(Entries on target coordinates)
=-=-=-=-=

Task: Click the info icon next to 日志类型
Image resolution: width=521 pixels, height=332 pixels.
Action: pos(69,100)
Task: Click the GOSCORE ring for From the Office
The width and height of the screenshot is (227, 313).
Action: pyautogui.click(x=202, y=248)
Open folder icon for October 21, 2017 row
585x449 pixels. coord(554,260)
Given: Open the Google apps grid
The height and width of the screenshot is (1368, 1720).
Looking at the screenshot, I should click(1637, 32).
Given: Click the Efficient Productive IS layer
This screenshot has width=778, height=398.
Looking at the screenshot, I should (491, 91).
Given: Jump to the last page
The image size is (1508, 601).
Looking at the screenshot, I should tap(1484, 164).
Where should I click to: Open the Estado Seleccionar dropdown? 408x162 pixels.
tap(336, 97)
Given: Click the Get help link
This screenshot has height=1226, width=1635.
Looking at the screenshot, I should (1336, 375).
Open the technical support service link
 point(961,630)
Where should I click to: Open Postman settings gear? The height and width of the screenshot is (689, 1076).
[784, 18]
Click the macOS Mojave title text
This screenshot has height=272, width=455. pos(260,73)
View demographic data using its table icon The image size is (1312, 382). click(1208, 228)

=-=-=-=-=

## TASK TO CARRY OUT
Retype everything from the start of the items above down to the line containing "Action: pyautogui.click(x=202, y=248)", both ends included, with every character unchanged.

## ANSWER TO THE TASK
Task: Click the info icon next to 日志类型
Image resolution: width=521 pixels, height=332 pixels.
Action: pos(69,100)
Task: Click the GOSCORE ring for From the Office
The width and height of the screenshot is (227, 313).
Action: pyautogui.click(x=202, y=248)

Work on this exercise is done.